Metropolitan Police Department officer Darryl McDonald, 37, didn’t always plan to be a cop.
He graduated from UNLV with a focus on architecture and sculpture in 2005 and designed custom pools until the economy went downhill.
In 2009, he joined the police force out of his faith-instilled desire to lead a life of service. “I wanted something consistent, where I can actually go out and serve people,” McDonald said.
On Thursday evening at Fashion Show mall, the desire to serve was on full display as officers showcased the art they had created for a benefit auction.
The “Cops & Canvas” event was sponsored by Friends of the LVMPD Foundation, a nonprofit organization that provides funds for training, equipment purchases such as body cameras, and even has a reserve fund to aid fallen officers’ families.
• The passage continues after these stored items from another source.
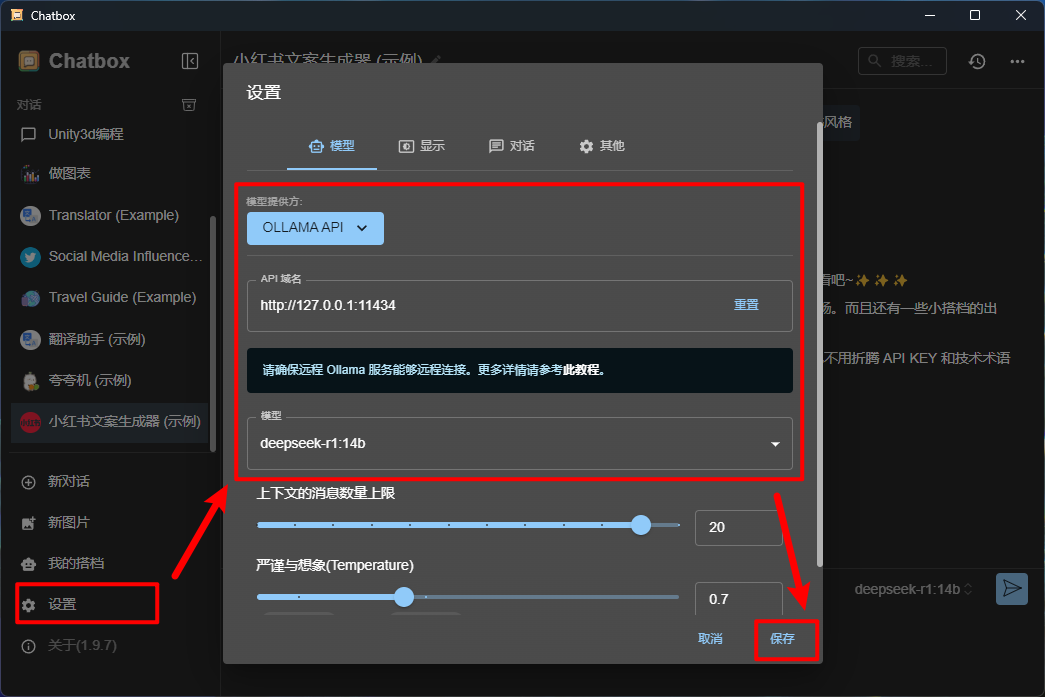
Task: Collapse the sidebar with the panel icon
Action: tap(190, 61)
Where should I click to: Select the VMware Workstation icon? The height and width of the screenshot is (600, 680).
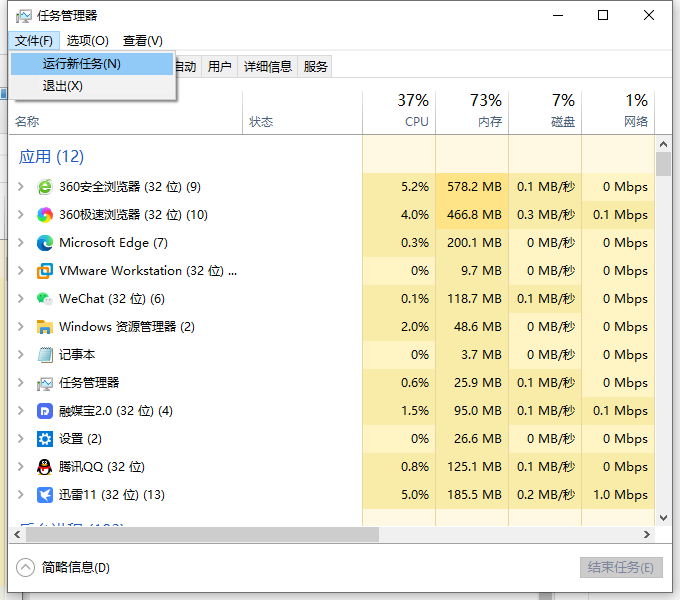[45, 271]
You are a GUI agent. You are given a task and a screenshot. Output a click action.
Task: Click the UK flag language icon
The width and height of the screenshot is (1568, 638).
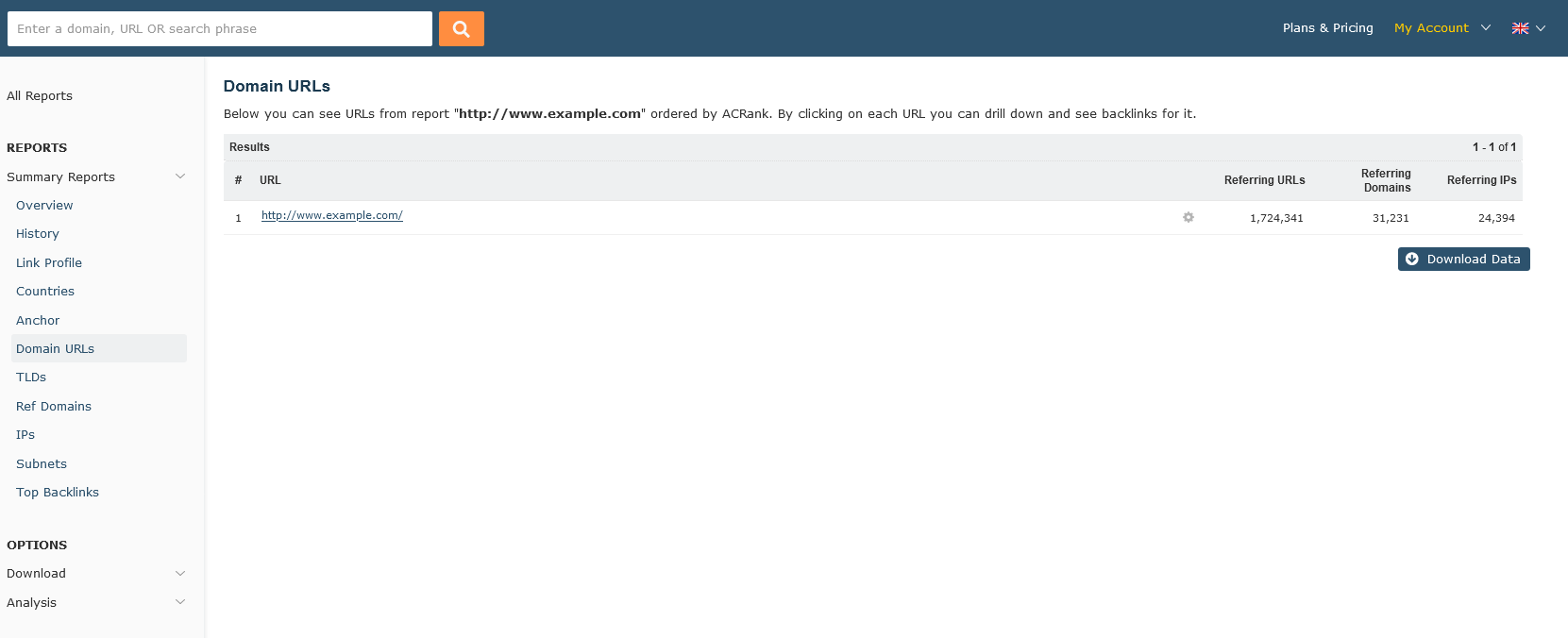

At Neiman Marcus, about 100 people gathered in the posh Mariposa room in full view of the Strip, bidding silently on the two dozen pieces of art as they indulged in wine and appetizers.
Tom Kovach, executive director of Friends of the LVMPD, said the event was not only designed to raise money for the foundation, but also to show a different side of the officers.
“They’re there to keep us safe, but sometimes people take it for granted,” Kovach said. “They have talents and creativity beyond their day jobs.”
Photographs, paintings and jewelry were among the items up for bid. McDonald’s art piece stood out: a 36-by-20-inch American flag made out of nearly 5,000 9 mm shell casings. “I’d never dealt with that type of medium before. It was something different that I thought would be cool,” McDonald said.
It took many hours to complete the piece. “Endless nights,” McDonald said with a chuckle. “It’s like reading a good book, you just can’t drop it,” he added.
The inspiration for the piece, titled “America Backs the Blue,” came during January’s “True Blue” community safety month when the city’s government buildings were lit in blue.
McDonald’s piece sold for $5,000.
McDonald does other works of art of for charitable purposes; in November, he donated a sculpture to the First Choice Pregnancy Center.
“That’s a good way to express who I am,” McDonald said. “I build off of an emotion or a feeling.”